O Hospital de Braga retomou na segunda-feira o nível II do Plano de Contingência de inverno, após ter estado uma semana no nível máximo (nível III), devido à pressão causada pelos casos de gripe nos serviços de urgência.
Em conferência de imprensa realizada esta terça-feira, Américo Afonso, presidente do Conselho de Administração do Hospital, assegurou que a situação “esteve sempre controlada” e que todos os profissionais têm acesso à documentação relativa aos planos de contingência através dos canais internos da instituição.
“Ninguém ficou sem resposta, mesmo em contexto de elevada exigência”, disse Américo Afonso, garantindo que o plano é “vivo, aplicado todos os dias e ajustado à realidade”. Reconheceu apenas que “nos cuidados de saúde primários, eventualmente poderá haver lacunas”, mas que estas estão a ser tratadas.

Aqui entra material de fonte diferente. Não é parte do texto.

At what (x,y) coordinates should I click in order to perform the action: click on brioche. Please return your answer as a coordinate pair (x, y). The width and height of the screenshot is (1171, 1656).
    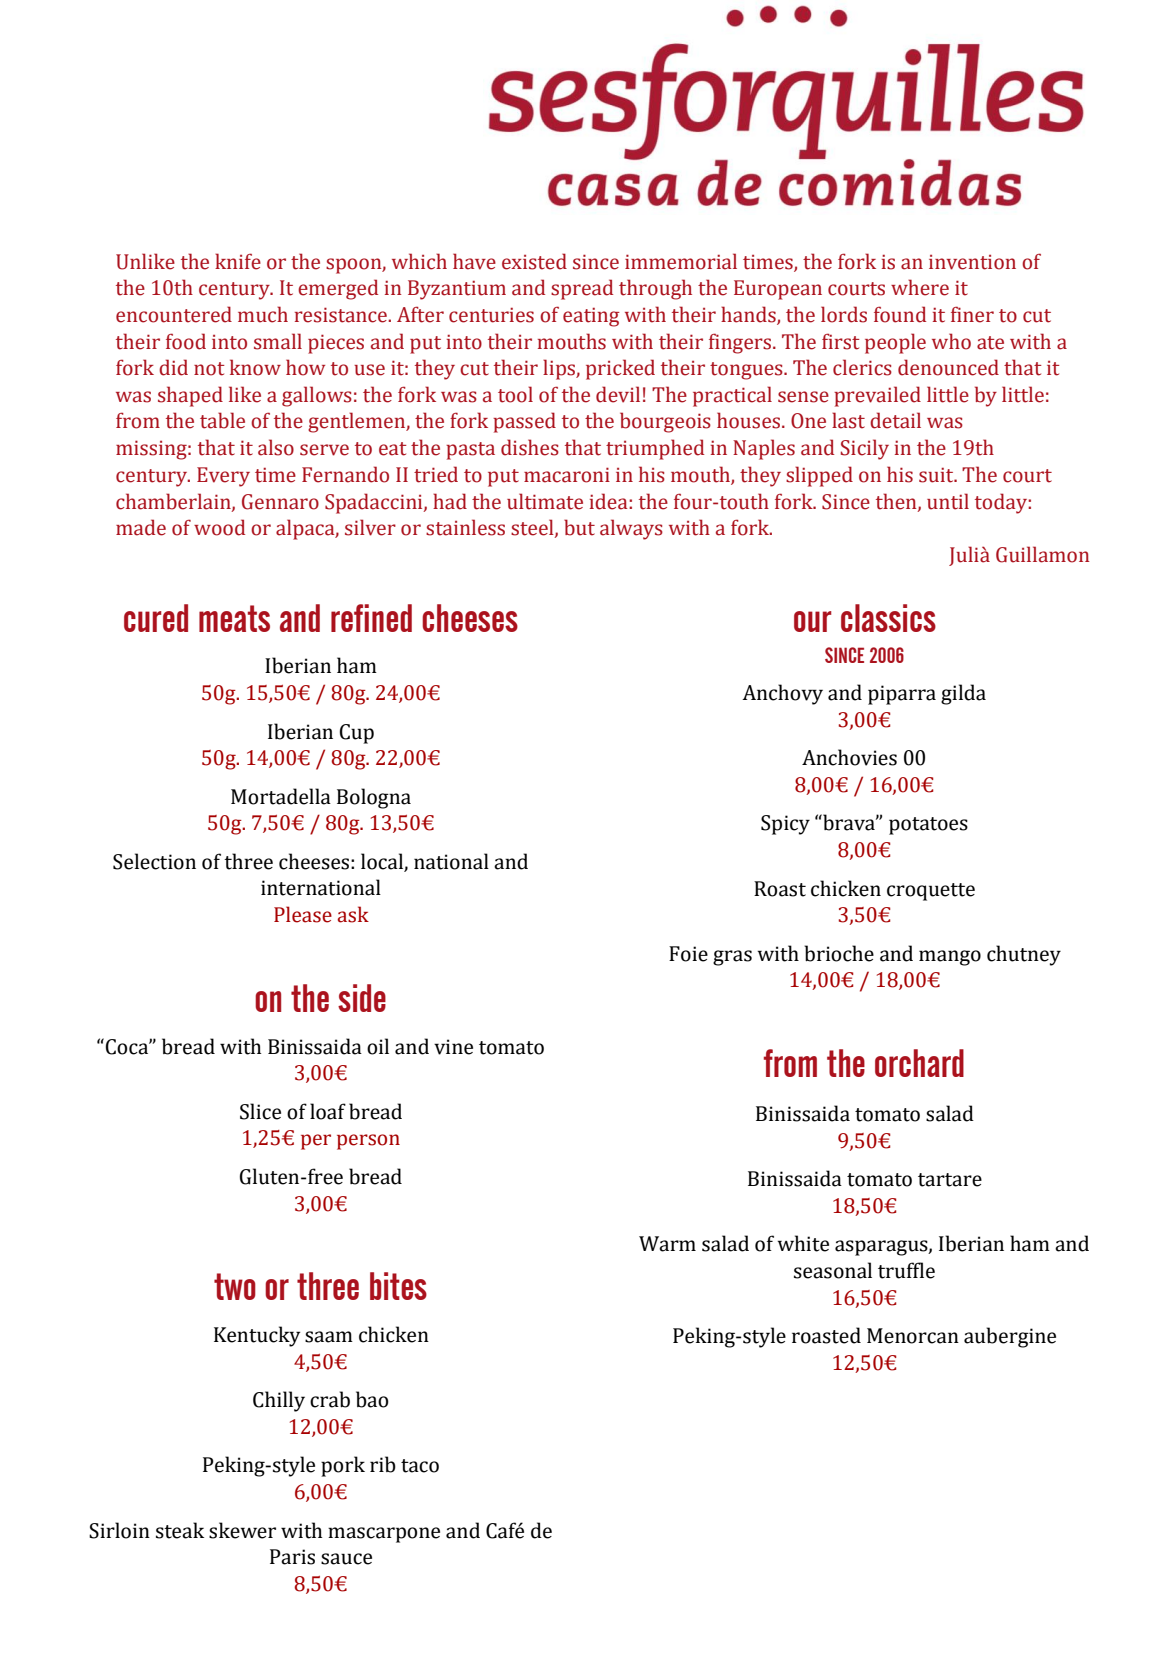
    Looking at the image, I should click on (839, 953).
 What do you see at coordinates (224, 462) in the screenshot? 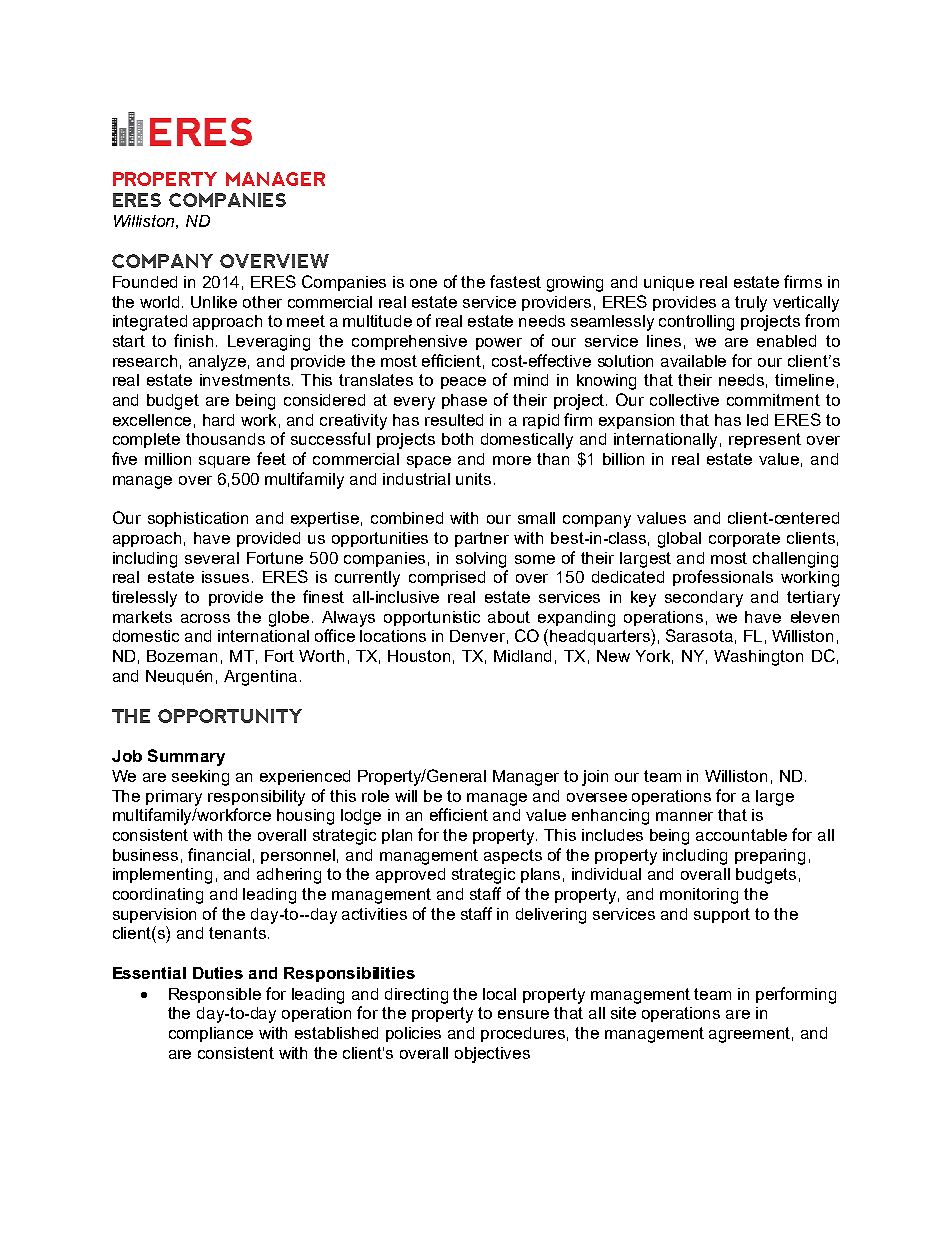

Críticas do SMN e da Comissão de Utentes
O ponto de imprensa surge no seguimento de um protesto organizado pela Comissão de Utentes da ULS de Braga, que contou com a participação do Sindicato dos Médicos do Norte (SMN). A presidente do SMN, Joana Bordalo e Sá, afirmou que muitos profissionais desconheciam o plano de contingência, queixando-se da sobrecarga das equipas médicas e da falta de neurorradiologistas durante os fins de semana. Segundo o sindicato, esta situação obriga a transferências para hospitais do Porto em casos graves, à suspensão do funcionamento do PET/CT há mais de dois meses e ao envio de biópsias para serviços privados.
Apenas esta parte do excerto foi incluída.